Ich fürchte, nein. Der Ukraine-Krieg ist ein ungeheurer Zivilisationsbruch, ich habe zu viele Menschen gesehen, die zu großes Leid erfahren haben. Selbst wenn durch ein Wunder morgen die Ukraine den Krieg gewinnt – es ist so viel zerstört, äußerlich und psychisch, dieses Rad kann man nicht einfach zurückdrehen. Und leider sieht es derzeit nach einem brutalen Abnutzungskrieg aus, den am Ende die Seite entscheidet, die den längeren Atem hat. Wenn der Westen will, dass sich die Ukraine erfolgreich gegen Putins völkerrechtswidrigen Angriffskrieg verteidigt, dann muss der Westen das Land mit allen Mitteln, auch Waffen, weiter unterstützen.

Wie verarbeiten Sie selbst die hochemotionalen Situationen, die Sie erleben? Oder lassen Sie das gar nicht an sich heran als Profi?

Ich würde mir eher Sorgen machen, wenn ich das so abschütteln könnte. Wir sprechen viel im Team, immer frage ich mich, ob ich einer Geschichte gerecht geworden bin, den richtigen Ton getroffen habe. Aber es gibt auch brutale Bilder, die lassen mich lange nicht los. Wenn ich merken würde, dass ich sie nicht verarbeiten kann, würde ich mir professionelle Hilfe suchen. Sie einfach nur wegzuschieben, wäre nicht mein Weg. Am Ende steht das, was wir erleben, in keinem Verhältnis zum Leid der Menschen vor Ort. Wir können gehen, es ist nicht unsere Heimat, die brutal in Schutt und Asche gebombt wird.

Können Sie bei all dem noch glauben, dass die Menschen im Grunde ihres Wesens gut sind?

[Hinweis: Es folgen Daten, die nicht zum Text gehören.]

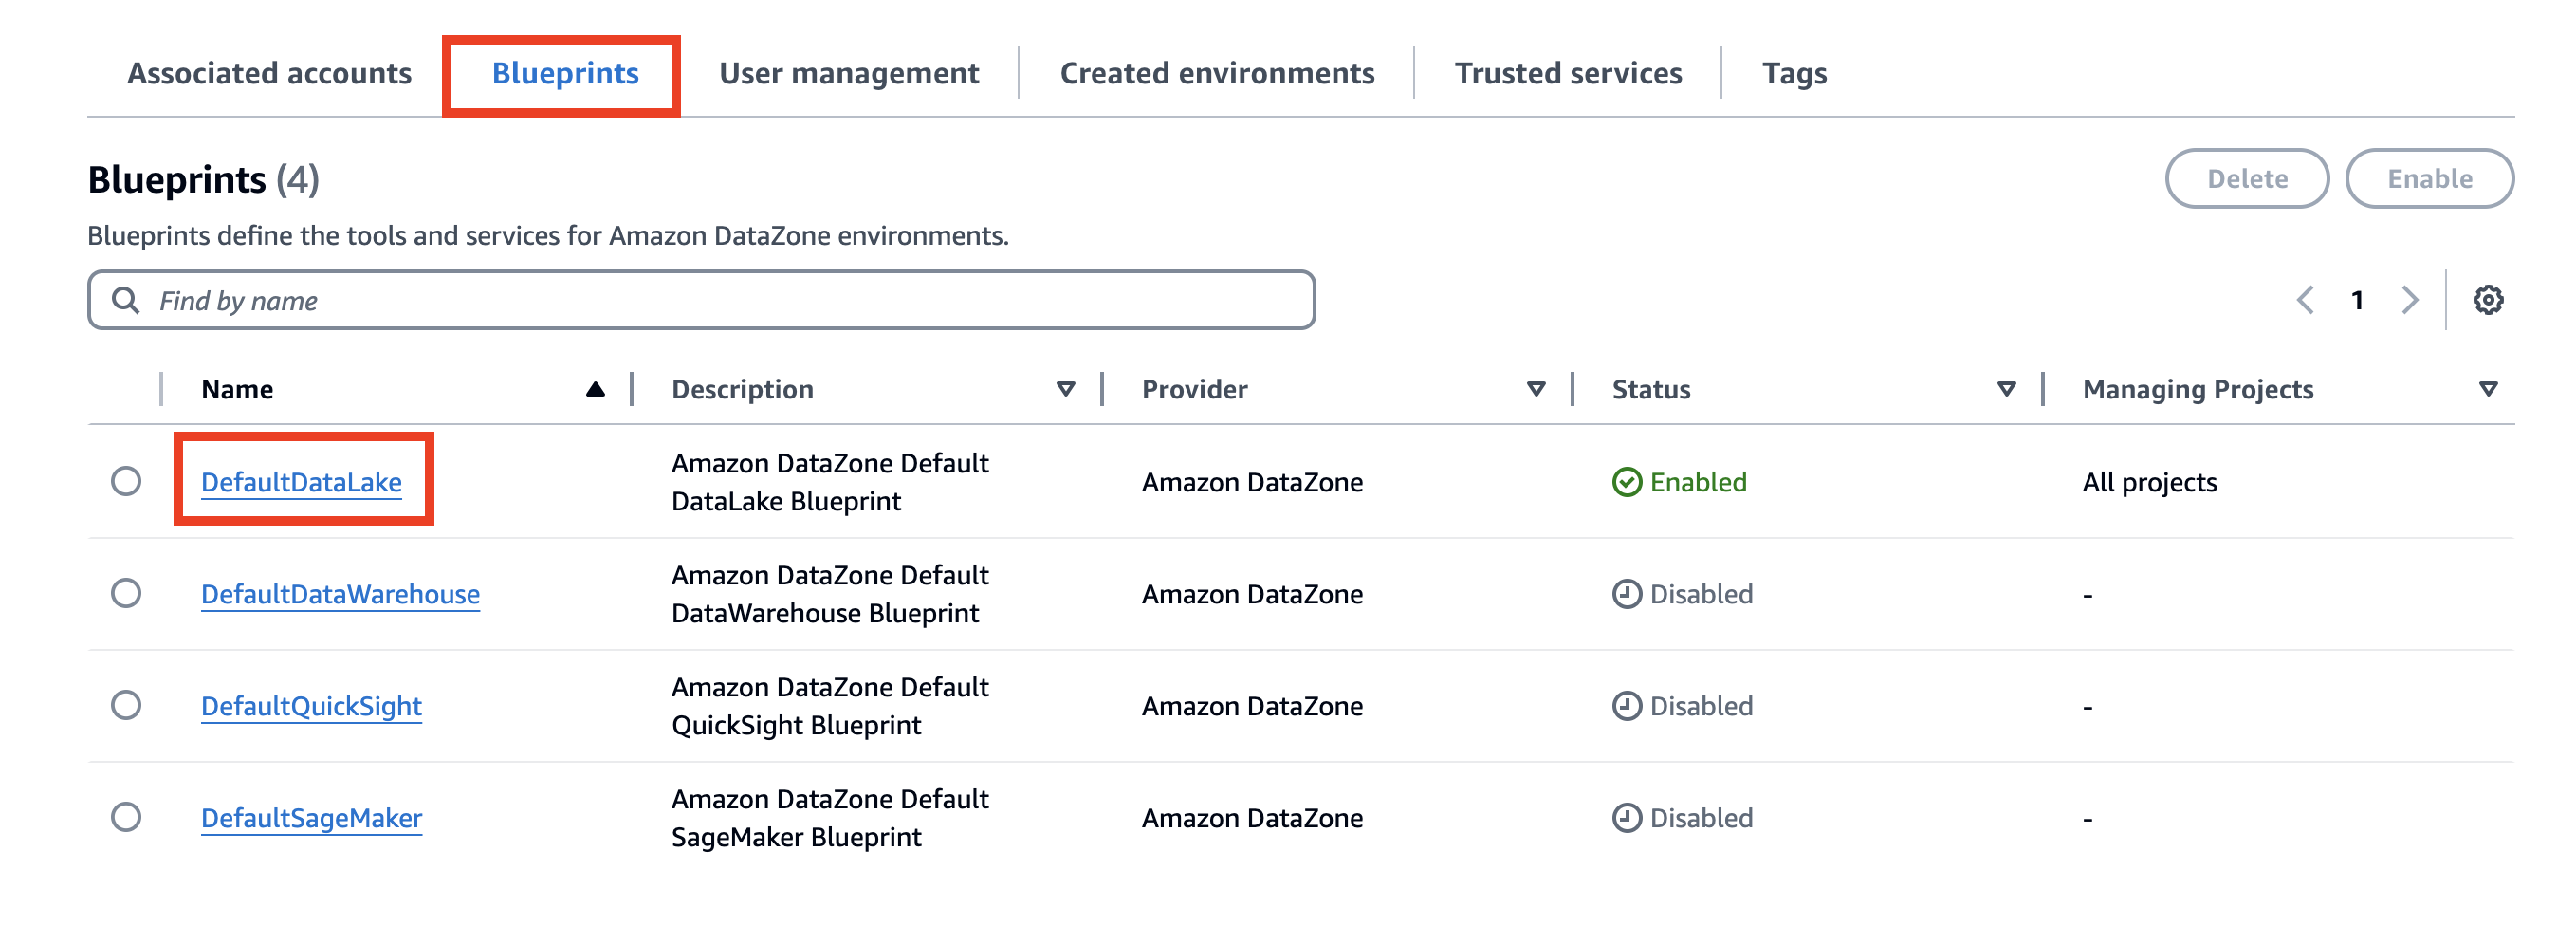Sort by the Description column arrow
This screenshot has height=926, width=2576.
coord(1065,389)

Im Krieg siehst du den Menschen von der schlechtesten und der schönsten Seite, das hält sich die Waage. Mein Team und ich waren und sind total beeindruckt von der Widerstandskraft und Hilfsbereitschaft der Ukrainer.innen: wie sie ganz selbstverständlich ihr Essen teilen, Botengänge für Alte und Kranke organisieren, die ihre Häuser nicht verlassen können. Wie Hotels Geflüchtete aufnehmen, ohne zu fragen, ob sie zahlen können, und Mütter während der Angriffe im Keller mit ihren Kindern ein Gutenachtlied singen, trotz aller Verletzlichkeit und Angst. Es beeindruckt mich immer wieder, wie Menschen sich in der entwürdigenden Situation eines Krieges ihre Humanität bewahren.

Immer in Bewegung: Kavita Sharmas Werdegang ist international wie ihre deutsch-indische Herkunft: Studium in London, Arbeit für Al Jazeera English, seit 2016 Korrespondentin für RTL in Istanbul, wo sie mit ihrem Partner lebt. Für ihren Beitrag „Ukraine-Krieg – Stotskyi’s Schicksal“ bekam sie 2022 den TV-Preis „intermedia-globe GOLD“.